La scorsa settimana il rapper statunitense Kanye West (o Ye) aveva annunciato che avrebbe fatto due concerti il 10 e l’11 ottobre a San Pietroburgo in Russia. La notizia era stata molto ripresa perché quelli di West sarebbero stati i primi concerti di un musicista occidentale di grande seguito dall”invasione russa dell’Ucraina, nel 2022, e perché West è da anni un artista molto controverso.

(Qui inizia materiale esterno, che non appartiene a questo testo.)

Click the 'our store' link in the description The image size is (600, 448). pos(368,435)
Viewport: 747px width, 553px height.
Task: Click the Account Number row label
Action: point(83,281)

Organizzati dall’agenzia moscovita Say Agency, i concerti avevano fatto il tutto esaurito vendendo più di 100mila biglietti.

Ora però i gestori della della Gazprom Arena di San Pietroburgo hanno scritto di non aver firmato alcun accordo per l’affitto dello stadio in quei giorni, e che di conseguenza «i concerti non potranno avere luogo nella nostra struttura».

È una svolta piuttosto strana, visto che solo la scorsa settimana i concerti erano stati promossi con toni molto enfatici sui profili social della stessa Gazprom Arena, che aveva definito Ye (il nome che West utilizza dal 2021) «l’artista più influente del nostro tempo». Una fonte del governo russo ha detto a Rotonda, un giornale indipendente di San Pietroburgo, che gli eventi non erano stati approvati da «funzionari russi di alto livello». Secondo altre due fonti sentite dal sito russo Fontanka, i concerti non avevano ottenuto «l’autorizzazione di tutte le autorità competenti», e sarebbero stati annullati dopo «una chiamata da Mosca».